— SOURCE —

--- begin ---

Secondly, fish need much better water quality than turtles, and due to the turtle’s rather messy nature, water quality in turtle tanks is often insufficient for fish.
Exceptions: If you have a non-aggressive turtle, a moderate to a large-sized aquarium (at least 18″), and good filtration, you may be able to put a few small, fast-moving fish in your turtle tank. If you wish to try this, we recommend either danios or sucking catfish, or small tetras if your turtle tank is heated (around 24°C is best if you wish to combine fish and turtles).
Also, mature turtles may lose their hunting instinct over time, particularly if they are not fed live food regularly and are not kept with fish when small. In this case, they may be able to be kept with larger fish in a spacious aquarium, but remember that good filtration is necessary to ensure adequate water quality for the fish.
Snails, yabbies, and molluscs are also a part of the turtles’ natural diet. These can be placed in the aquarium when the turtle is small (although putting large yabbies with baby turtles should be avoided), but they will eventually be eaten as the turtle grows.
Should I get more than one turtle?
It is not necessary to get more than one turtle, but baby turtles will often be friendlier if they have company. If you plan to have two turtles be sure that they are of similar size, or, if one is larger, that it is the timider of the two. It is best to get two as babies and let them grow up together. Occasionally a turtle will be aggressive towards others and have to be kept by itself, but this is rare in turtles that have grown up with others always present.
Can I keep my turtle in a pond?
Baby turtles do not have the fat reserves to survive year-round in a pond, but a pond is a great way to keep a larger turtle. Turtles should be at least three years old and well-fed before being placed in an outside pond to ensure they have the reserves to last through hibernation.

--- end ---

— DATASET CONTENT —

--- begin ---

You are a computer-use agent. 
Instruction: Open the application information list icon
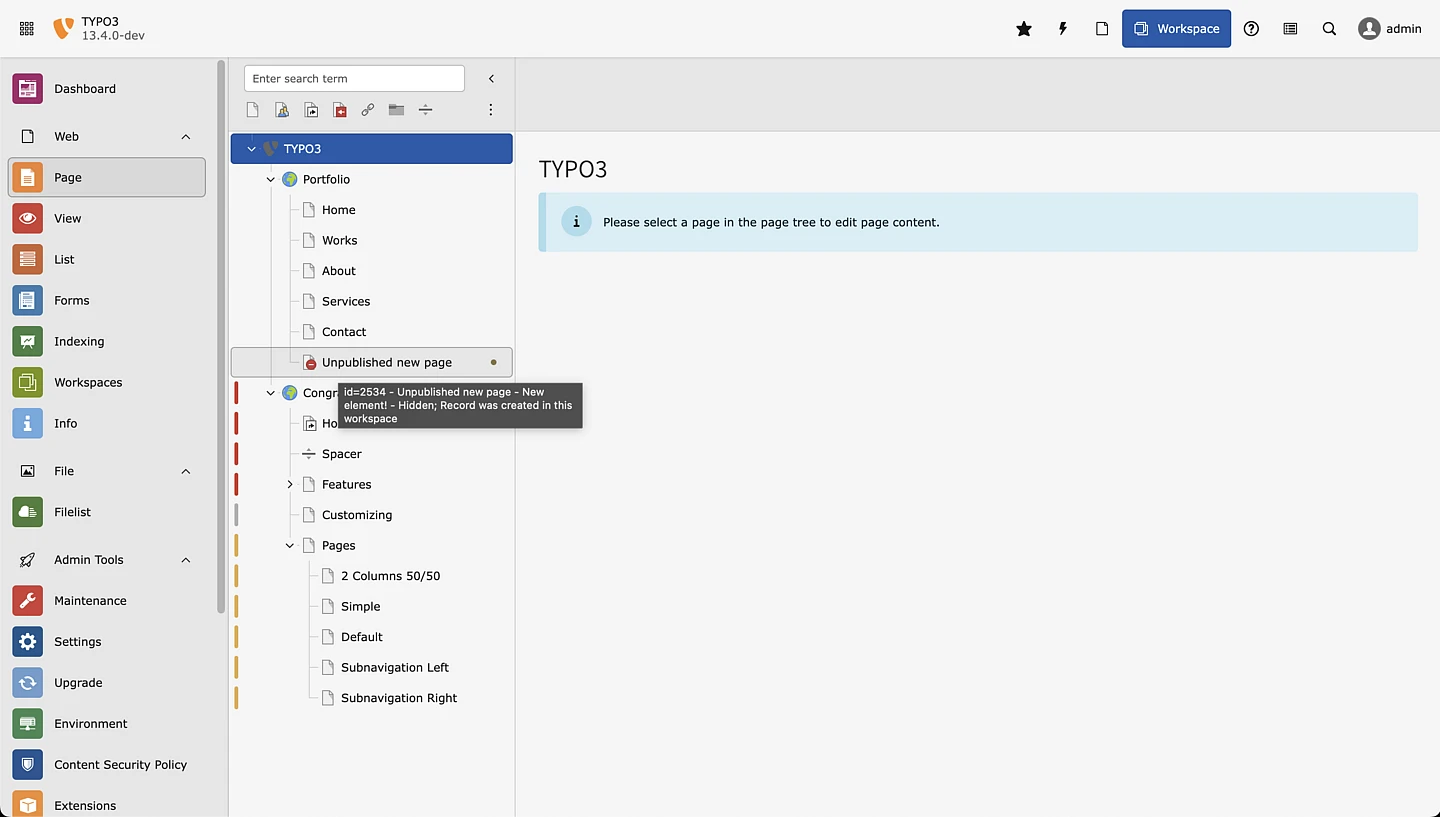pyautogui.click(x=1290, y=29)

--- end ---

— SHORT PROBLEM —
For each of the statements below, state whether it agrees with the turtle-care text, answering yes or no and quoting the words of the text that settle it: (a) A heated turtle tank holding fish is best kept at around 24°C. (b) Baby turtles can survive year-round in a pond. (c) Owners are required to get more than one turtle. The material that precedes this point was drawn from a separate source.

— SOLUTION —
(a) Yes: "around 24°C is best if you wish to combine fish and turtles"
(b) No: "Baby turtles do not have the fat reserves to survive year-round in a pond"
(c) No: "It is not necessary to get more than one turtle"